There is nothing wrong with her, she is just very forward so any lessons I have etc would all be ablout me gaining confidence on her. I don't think I'll change the horse that she is and I might regain my confidence but it's going to take a long time. I think the whole situation for me isn't working.

Sounds like she may be a good horse for a confident teenager. Nothing wrong in selling on so long as you find her a good home.
 
Hmmmm hard one really.

I've had mostly horses that were someone else's cast offs, Had behavioural issues or just generally misunderstood. One I wasn't told of any issues then discovered a heap the hard way :rolleyes:

I don't believe you should hang on to a horse if your overhorsed, I also don't believe you should ever feel pressured to just because folk will be disdainful should you give up.

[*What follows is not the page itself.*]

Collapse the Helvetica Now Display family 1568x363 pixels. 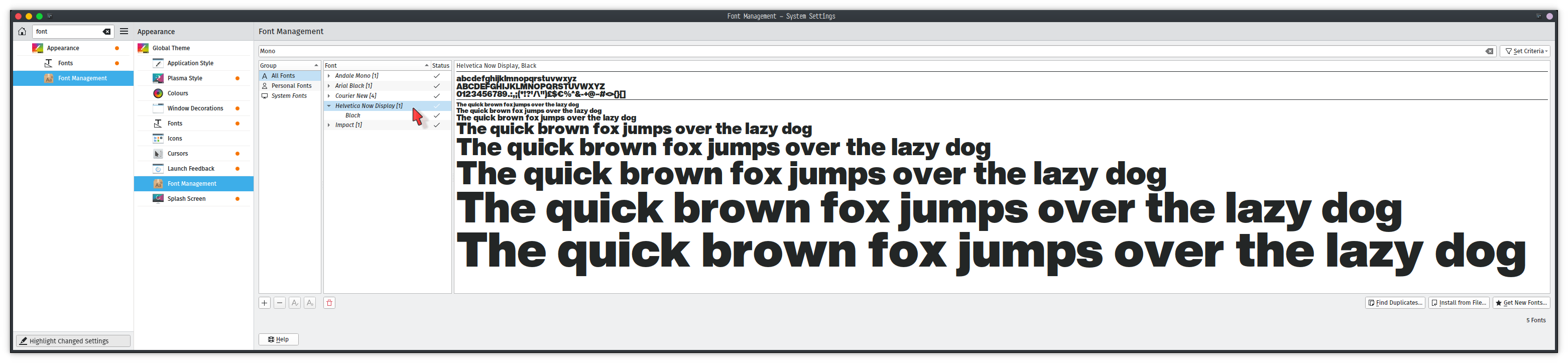pos(329,106)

That is a recipe for disaster.

I do think though that some people deliberately get things wrong by over estimating their abilities and refusing to listen to those telling them the truth, therefore blame the horse, the seller or anything/one to allow themselves to feel justified to give up on said horse and sell on.

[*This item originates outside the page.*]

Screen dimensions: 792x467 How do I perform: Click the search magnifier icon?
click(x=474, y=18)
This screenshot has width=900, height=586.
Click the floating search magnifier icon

However at the end of the day when all is said and done I do this as a hobby, it isn't my life and if my hobbies are majorly impacting my life ie I can't go to work as a nightmare horse was breaking me constantly (hadn't ever happened *touch wood* mine all came good eventually) then I'm afraid the horse would have to go. Also if it got to the point where I wasn't enjoying it anymore then it is time to look at the bigger picture for both the horse and myself.

Very hard topic you can have all the advice in the world but only you know what you need to do.
 
sometimes a horse and rider just don't click, we don't get on with every person we meet in life so i can't understand why people think animals should be any different, in those cases then it is never too soon to make the decision to part with the horse and try to find an owner that does click. With all other issues it really is such an individual thing that I don't think you can generalise on how long someone should try to right things. Of course, as has been highlighted very recently, there are those that will pass on a horse as soon as it becomes 'useless' to them, those people don't deserve the honour of having a horse fullstop!